» **Instructions to follow**: Set the whole listing down again without deviation.
----- Provided records
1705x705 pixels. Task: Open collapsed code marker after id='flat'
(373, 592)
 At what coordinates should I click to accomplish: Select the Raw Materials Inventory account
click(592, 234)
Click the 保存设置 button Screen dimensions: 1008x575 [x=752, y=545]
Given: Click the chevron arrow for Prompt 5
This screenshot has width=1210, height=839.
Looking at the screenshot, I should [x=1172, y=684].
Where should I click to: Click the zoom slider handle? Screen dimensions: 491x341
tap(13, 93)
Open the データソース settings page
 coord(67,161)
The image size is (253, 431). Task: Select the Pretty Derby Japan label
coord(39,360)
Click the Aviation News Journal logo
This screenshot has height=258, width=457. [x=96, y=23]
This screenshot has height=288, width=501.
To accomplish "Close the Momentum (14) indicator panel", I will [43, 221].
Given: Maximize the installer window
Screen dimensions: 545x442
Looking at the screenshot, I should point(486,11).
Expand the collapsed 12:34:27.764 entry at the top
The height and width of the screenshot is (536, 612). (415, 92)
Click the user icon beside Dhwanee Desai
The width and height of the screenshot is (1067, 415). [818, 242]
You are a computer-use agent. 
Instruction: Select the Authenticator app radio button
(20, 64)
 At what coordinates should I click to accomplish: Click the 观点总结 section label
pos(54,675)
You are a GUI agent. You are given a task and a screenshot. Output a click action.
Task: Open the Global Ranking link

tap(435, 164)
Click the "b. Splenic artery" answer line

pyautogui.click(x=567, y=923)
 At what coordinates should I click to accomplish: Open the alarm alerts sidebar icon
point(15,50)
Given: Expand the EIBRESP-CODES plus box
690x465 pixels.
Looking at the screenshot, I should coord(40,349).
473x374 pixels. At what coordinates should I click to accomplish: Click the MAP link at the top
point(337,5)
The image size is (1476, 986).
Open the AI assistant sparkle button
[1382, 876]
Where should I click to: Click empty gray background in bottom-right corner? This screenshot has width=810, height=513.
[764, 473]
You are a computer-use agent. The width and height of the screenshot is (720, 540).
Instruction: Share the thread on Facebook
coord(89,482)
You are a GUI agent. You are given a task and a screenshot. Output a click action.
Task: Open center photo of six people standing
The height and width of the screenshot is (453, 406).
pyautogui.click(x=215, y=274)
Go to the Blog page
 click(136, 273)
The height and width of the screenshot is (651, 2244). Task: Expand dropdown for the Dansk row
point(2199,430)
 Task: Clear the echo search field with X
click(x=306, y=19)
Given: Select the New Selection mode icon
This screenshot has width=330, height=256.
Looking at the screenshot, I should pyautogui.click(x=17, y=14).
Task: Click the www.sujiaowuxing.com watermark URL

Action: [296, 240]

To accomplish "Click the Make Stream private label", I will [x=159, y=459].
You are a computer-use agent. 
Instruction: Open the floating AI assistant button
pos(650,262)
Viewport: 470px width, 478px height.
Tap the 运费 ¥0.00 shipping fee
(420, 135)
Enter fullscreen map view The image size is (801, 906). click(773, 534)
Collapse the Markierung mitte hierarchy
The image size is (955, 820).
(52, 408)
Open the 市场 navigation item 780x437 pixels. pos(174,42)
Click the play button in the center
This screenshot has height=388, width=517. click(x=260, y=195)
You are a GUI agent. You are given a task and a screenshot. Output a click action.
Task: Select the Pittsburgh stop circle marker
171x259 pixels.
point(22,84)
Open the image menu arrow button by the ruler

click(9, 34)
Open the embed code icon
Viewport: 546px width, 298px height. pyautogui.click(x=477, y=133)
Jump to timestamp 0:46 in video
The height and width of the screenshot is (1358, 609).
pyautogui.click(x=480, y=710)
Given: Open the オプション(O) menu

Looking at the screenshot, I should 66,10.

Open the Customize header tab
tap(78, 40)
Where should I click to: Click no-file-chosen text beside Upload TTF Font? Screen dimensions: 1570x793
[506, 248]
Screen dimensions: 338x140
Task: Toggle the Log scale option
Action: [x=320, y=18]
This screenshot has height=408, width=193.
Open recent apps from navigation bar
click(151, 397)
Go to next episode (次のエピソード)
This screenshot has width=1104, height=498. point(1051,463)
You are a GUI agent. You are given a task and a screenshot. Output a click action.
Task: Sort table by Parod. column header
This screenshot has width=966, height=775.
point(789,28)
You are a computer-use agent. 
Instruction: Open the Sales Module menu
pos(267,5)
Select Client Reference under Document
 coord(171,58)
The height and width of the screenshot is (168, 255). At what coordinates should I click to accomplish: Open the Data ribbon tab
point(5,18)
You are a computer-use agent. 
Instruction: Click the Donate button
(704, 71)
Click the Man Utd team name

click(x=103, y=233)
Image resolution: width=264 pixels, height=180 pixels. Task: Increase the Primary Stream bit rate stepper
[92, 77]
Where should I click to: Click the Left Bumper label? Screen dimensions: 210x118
----------
» **Finished task**:
1705x705 pixels. Task: Open collapsed code marker after id='flat'
(373, 592)
 At what coordinates should I click to accomplish: Select the Raw Materials Inventory account
click(592, 234)
Click the 保存设置 button Screen dimensions: 1008x575 [x=752, y=545]
Given: Click the chevron arrow for Prompt 5
This screenshot has width=1210, height=839.
Looking at the screenshot, I should [x=1172, y=684].
Where should I click to: Click the zoom slider handle? Screen dimensions: 491x341
tap(13, 93)
Open the データソース settings page
 coord(67,161)
The image size is (253, 431). Task: Select the Pretty Derby Japan label
coord(39,360)
Click the Aviation News Journal logo
This screenshot has height=258, width=457. [x=96, y=23]
This screenshot has height=288, width=501.
To accomplish "Close the Momentum (14) indicator panel", I will [43, 221].
Given: Maximize the installer window
Screen dimensions: 545x442
Looking at the screenshot, I should point(486,11).
Expand the collapsed 12:34:27.764 entry at the top
The height and width of the screenshot is (536, 612). (415, 92)
Click the user icon beside Dhwanee Desai
The width and height of the screenshot is (1067, 415). [818, 242]
You are a computer-use agent. 
Instruction: Select the Authenticator app radio button
(20, 64)
 At what coordinates should I click to accomplish: Click the 观点总结 section label
pos(54,675)
You are a GUI agent. You are given a task and a screenshot. Output a click action.
Task: Open the Global Ranking link

tap(435, 164)
Click the "b. Splenic artery" answer line

pyautogui.click(x=567, y=923)
 At what coordinates should I click to accomplish: Open the alarm alerts sidebar icon
point(15,50)
Given: Expand the EIBRESP-CODES plus box
690x465 pixels.
Looking at the screenshot, I should coord(40,349).
473x374 pixels. At what coordinates should I click to accomplish: Click the MAP link at the top
point(337,5)
The image size is (1476, 986).
Open the AI assistant sparkle button
[1382, 876]
Where should I click to: Click empty gray background in bottom-right corner? This screenshot has width=810, height=513.
[764, 473]
You are a computer-use agent. The width and height of the screenshot is (720, 540).
Instruction: Share the thread on Facebook
coord(89,482)
You are a GUI agent. You are given a task and a screenshot. Output a click action.
Task: Open center photo of six people standing
The height and width of the screenshot is (453, 406).
pyautogui.click(x=215, y=274)
Go to the Blog page
 click(136, 273)
The height and width of the screenshot is (651, 2244). Task: Expand dropdown for the Dansk row
point(2199,430)
 Task: Clear the echo search field with X
click(x=306, y=19)
Given: Select the New Selection mode icon
This screenshot has width=330, height=256.
Looking at the screenshot, I should pyautogui.click(x=17, y=14).
Task: Click the www.sujiaowuxing.com watermark URL

Action: [296, 240]

To accomplish "Click the Make Stream private label", I will [x=159, y=459].
You are a computer-use agent. 
Instruction: Open the floating AI assistant button
pos(650,262)
Viewport: 470px width, 478px height.
Tap the 运费 ¥0.00 shipping fee
(420, 135)
Enter fullscreen map view The image size is (801, 906). click(773, 534)
Collapse the Markierung mitte hierarchy
The image size is (955, 820).
(52, 408)
Open the 市场 navigation item 780x437 pixels. pos(174,42)
Click the play button in the center
This screenshot has height=388, width=517. click(x=260, y=195)
You are a GUI agent. You are given a task and a screenshot. Output a click action.
Task: Select the Pittsburgh stop circle marker
171x259 pixels.
point(22,84)
Open the image menu arrow button by the ruler

click(9, 34)
Open the embed code icon
Viewport: 546px width, 298px height. pyautogui.click(x=477, y=133)
Jump to timestamp 0:46 in video
The height and width of the screenshot is (1358, 609).
pyautogui.click(x=480, y=710)
Given: Open the オプション(O) menu

Looking at the screenshot, I should 66,10.

Open the Customize header tab
tap(78, 40)
Where should I click to: Click no-file-chosen text beside Upload TTF Font? Screen dimensions: 1570x793
[506, 248]
Screen dimensions: 338x140
Task: Toggle the Log scale option
Action: [x=320, y=18]
This screenshot has height=408, width=193.
Open recent apps from navigation bar
click(151, 397)
Go to next episode (次のエピソード)
This screenshot has width=1104, height=498. point(1051,463)
You are a GUI agent. You are given a task and a screenshot. Output a click action.
Task: Sort table by Parod. column header
This screenshot has width=966, height=775.
point(789,28)
You are a computer-use agent. 
Instruction: Open the Sales Module menu
pos(267,5)
Select Client Reference under Document
 coord(171,58)
The height and width of the screenshot is (168, 255). At what coordinates should I click to accomplish: Open the Data ribbon tab
point(5,18)
You are a computer-use agent. 
Instruction: Click the Donate button
(704, 71)
Click the Man Utd team name

click(x=103, y=233)
Image resolution: width=264 pixels, height=180 pixels. Task: Increase the Primary Stream bit rate stepper
[92, 77]
Where should I click to: Click the Left Bumper label? Screen dimensions: 210x118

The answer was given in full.